13 of 14 people found the following review helpful
A Must See ! Feb. 5 2011
By Neosoulchild - Published on Amazon.com
Format: DVD Verified Purchase
If you care about anything, care about what you eat! This was a true eye opener! A video worth sharing!
11 of 13 people found the following review helpful
little thought put into this movie March 3 2013
By D. Trexel - Published on Amazon.com
Format: Amazon Instant Video Verified Purchase
I've read "The China Study", seen "Forks Over Knives," "Fat, Sick, and Nearly Dead," and "Super Size Me." I've read a couple of Joel Fuhrman's books and have fasted. Due primarily to "The China Study" and "Forks Over Knives," I have changed my own cooking to vegan, and have gone vegan for a full week at a time here and there. I like the food by and large, but it's difficult because I eat out a lot; due to my singleness it's just so convenient. And when I cook, I end up with a huge batch and have to eat the same thing for a while.

One thing I applaud this movie "Chow Down" for is that it doesn't pull any punches when it shows the difficulties of going vegan. It's not easy to do in our culture. But at the same time, I'm surprised at how black a picture they paint. There's a lot of great vegan food, but you have to be creative and it helps to be adventurous with cuisine from other cultures. You can get great vegan food at many ethnic restaurants. And by that I mean Indian, Thai, Chinese....The Olive Garden is not ethnic. :)
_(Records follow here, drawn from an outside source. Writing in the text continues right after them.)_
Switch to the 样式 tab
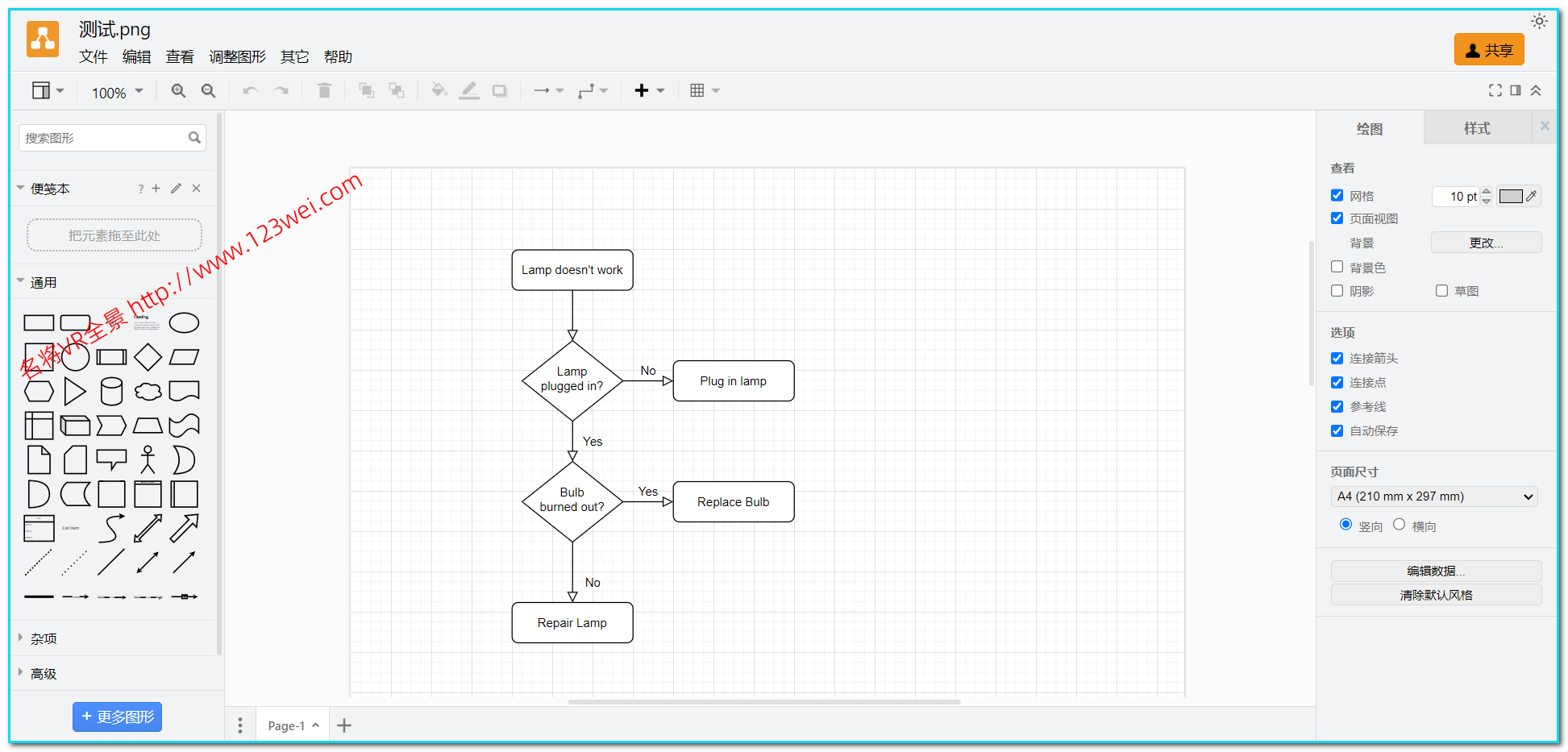Screen dimensions: 1568x752 pyautogui.click(x=1476, y=128)
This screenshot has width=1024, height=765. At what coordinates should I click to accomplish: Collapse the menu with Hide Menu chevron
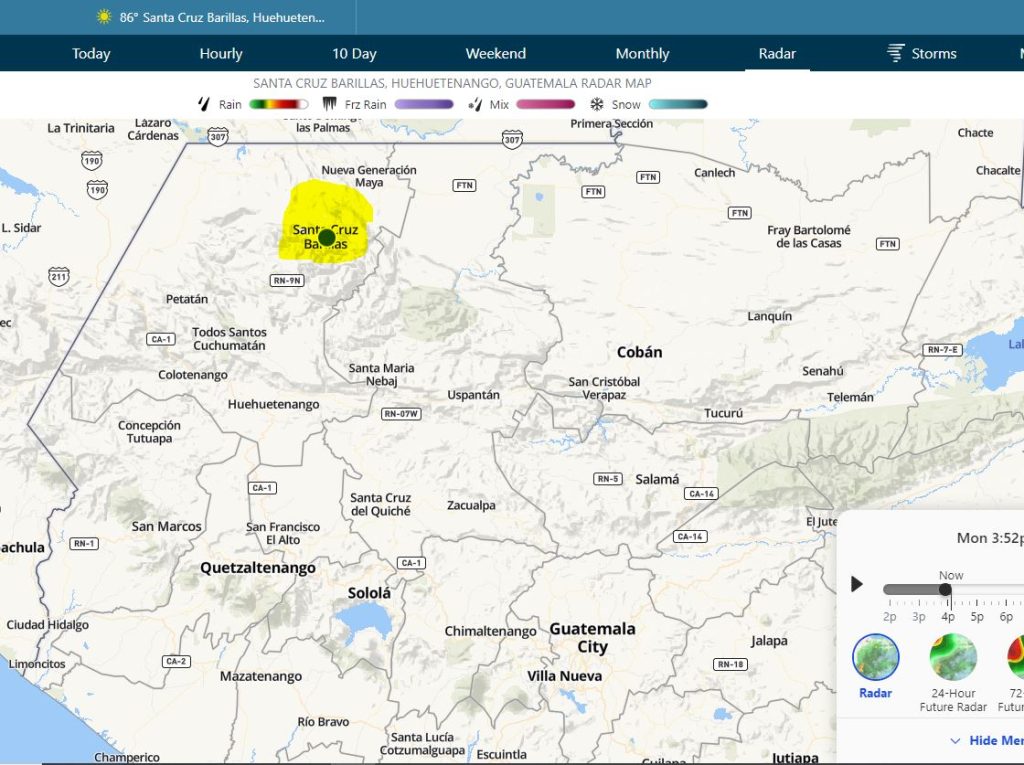point(955,740)
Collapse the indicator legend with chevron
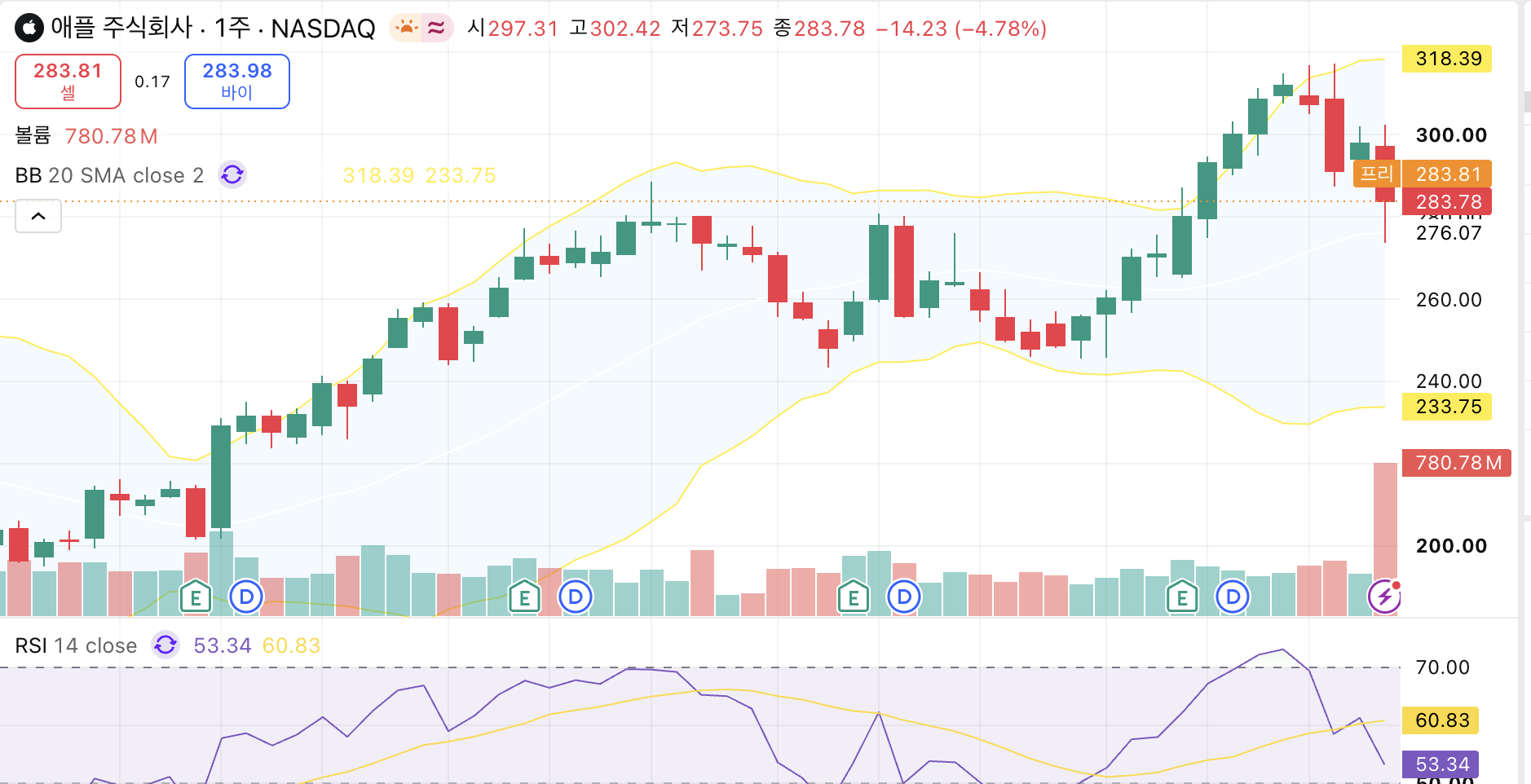This screenshot has height=784, width=1531. 38,217
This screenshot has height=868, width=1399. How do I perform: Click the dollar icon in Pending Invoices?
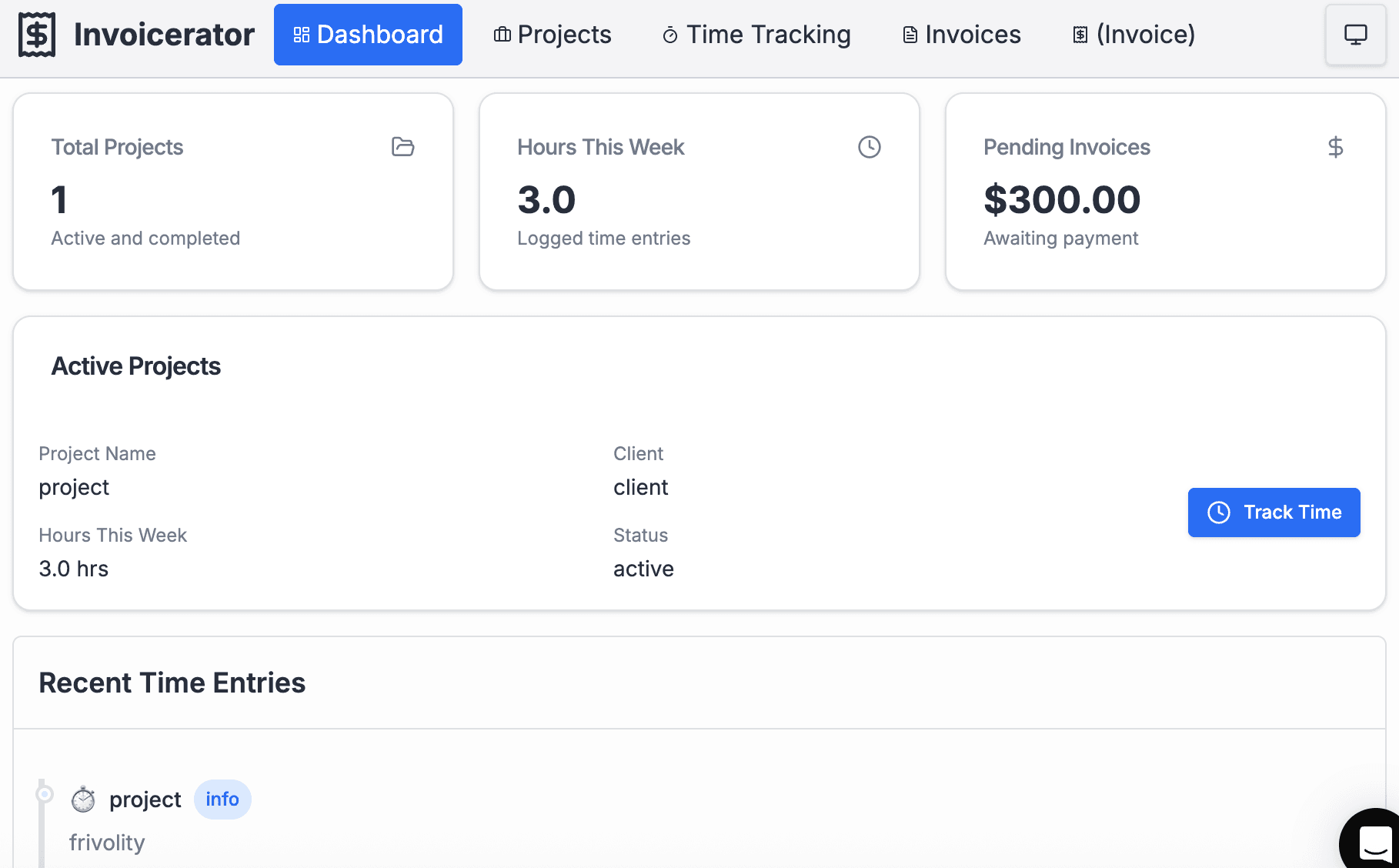click(1335, 147)
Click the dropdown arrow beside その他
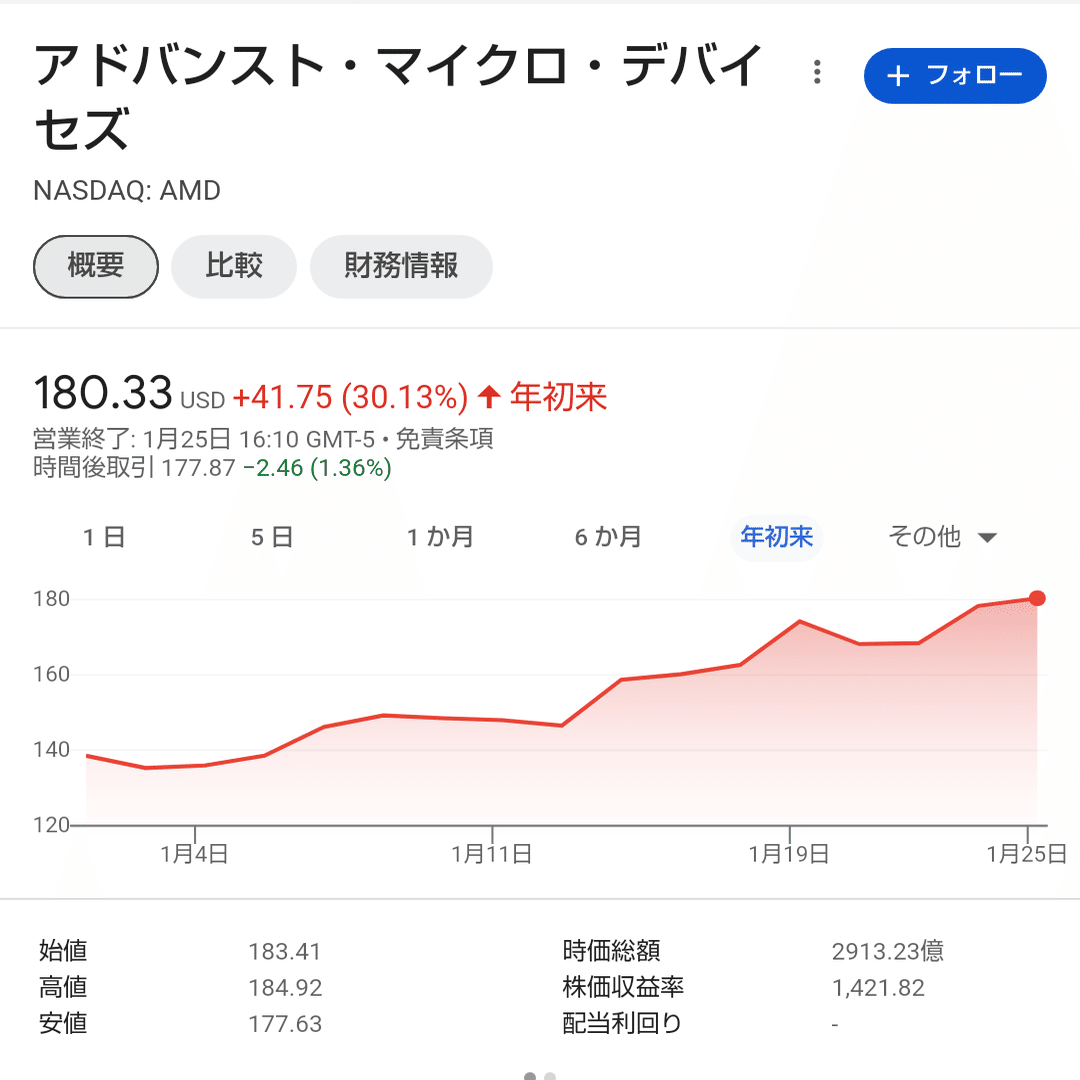 click(x=988, y=538)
But overall this movie is not well done. There isn't much of a point to it, it is just a lot of rambling. It doesn't make any kind of cohesive arguments. The animations and the music are just hokey. And the message seems too pessimistic about veganism and curing disease by changing your diet. With the whining of the folks in the movie about how difficult it is, they virtually discourage you from trying it. The only ones who were successful were the ones who got dire medical news. Their prognosis was their motivation. None of their friends or family members were able to sustain the diet change. In other movies and books, they give good examples of people who -- like Campbell and Esselstyn, changed their diets pre-emptively to prevent disease. There are plenty of people in the vegan culture who would have been great examples to motivate people to change.

There are many books and movies in this new vegan genre that are informative and well put together. This movie isn't one of them, however.

Still, for the $3 price of a limited-time rental, I got myself a reminder that I need to eat more vegan. To pick myself up and try again. I know it's possible. Most of the world eats vegan.
8 of 9 people found the following review helpful
Life-changer, in a good way Aug. 5 2011
By Sean Carr - Published on Amazon.com
Format: DVD Verified Purchase
This movie helped change how I think about food and modern medicine -- but it doesn't go down like medicine. "Chow Down" tells compelling and thought-provoking stories.